TASK BRIEF> From the listing below, retype exactly the line holding "About (140, 2499)", the line holding "エンターテイメント (209, 2374)", and the lines between them; skip everything else.

========================

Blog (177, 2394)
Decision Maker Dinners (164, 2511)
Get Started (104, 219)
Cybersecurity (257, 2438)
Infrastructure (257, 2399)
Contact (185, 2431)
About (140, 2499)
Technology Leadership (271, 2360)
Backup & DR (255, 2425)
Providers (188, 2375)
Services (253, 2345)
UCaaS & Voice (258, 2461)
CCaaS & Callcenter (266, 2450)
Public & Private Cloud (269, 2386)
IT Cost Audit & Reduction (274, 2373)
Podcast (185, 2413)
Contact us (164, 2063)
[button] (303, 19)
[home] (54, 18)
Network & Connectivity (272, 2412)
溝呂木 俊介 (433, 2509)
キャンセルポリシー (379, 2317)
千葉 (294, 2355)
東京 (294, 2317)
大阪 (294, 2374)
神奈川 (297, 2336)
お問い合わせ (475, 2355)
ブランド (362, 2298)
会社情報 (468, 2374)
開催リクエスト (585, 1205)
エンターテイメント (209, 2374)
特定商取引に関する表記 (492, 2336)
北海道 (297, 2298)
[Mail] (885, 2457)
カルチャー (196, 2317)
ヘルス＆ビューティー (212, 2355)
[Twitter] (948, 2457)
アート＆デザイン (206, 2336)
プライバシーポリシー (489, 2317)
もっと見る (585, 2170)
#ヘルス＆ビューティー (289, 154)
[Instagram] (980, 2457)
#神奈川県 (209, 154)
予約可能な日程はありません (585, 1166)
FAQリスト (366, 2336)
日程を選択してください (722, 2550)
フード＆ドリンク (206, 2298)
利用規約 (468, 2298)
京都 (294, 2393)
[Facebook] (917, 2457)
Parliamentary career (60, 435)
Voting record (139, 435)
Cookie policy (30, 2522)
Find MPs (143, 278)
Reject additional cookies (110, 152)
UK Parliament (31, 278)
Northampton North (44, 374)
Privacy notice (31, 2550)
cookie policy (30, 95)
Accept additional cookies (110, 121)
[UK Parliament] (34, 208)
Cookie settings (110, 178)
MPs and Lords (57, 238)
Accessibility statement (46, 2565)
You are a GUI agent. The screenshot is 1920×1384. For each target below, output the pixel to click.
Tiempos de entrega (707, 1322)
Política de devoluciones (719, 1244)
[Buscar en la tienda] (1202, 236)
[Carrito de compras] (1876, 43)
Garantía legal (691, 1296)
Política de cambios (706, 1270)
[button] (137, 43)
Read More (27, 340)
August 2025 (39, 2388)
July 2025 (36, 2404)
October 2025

========================

ANSWER TO THE EXERCISE>
About (140, 2499)
Technology Leadership (271, 2360)
Backup & DR (255, 2425)
Providers (188, 2375)
Services (253, 2345)
UCaaS & Voice (258, 2461)
CCaaS & Callcenter (266, 2450)
Public & Private Cloud (269, 2386)
IT Cost Audit & Reduction (274, 2373)
Podcast (185, 2413)
Contact us (164, 2063)
[button] (303, 19)
[home] (54, 18)
Network & Connectivity (272, 2412)
溝呂木 俊介 (433, 2509)
キャンセルポリシー (379, 2317)
千葉 (294, 2355)
東京 (294, 2317)
大阪 (294, 2374)
神奈川 (297, 2336)
お問い合わせ (475, 2355)
ブランド (362, 2298)
会社情報 (468, 2374)
開催リクエスト (585, 1205)
エンターテイメント (209, 2374)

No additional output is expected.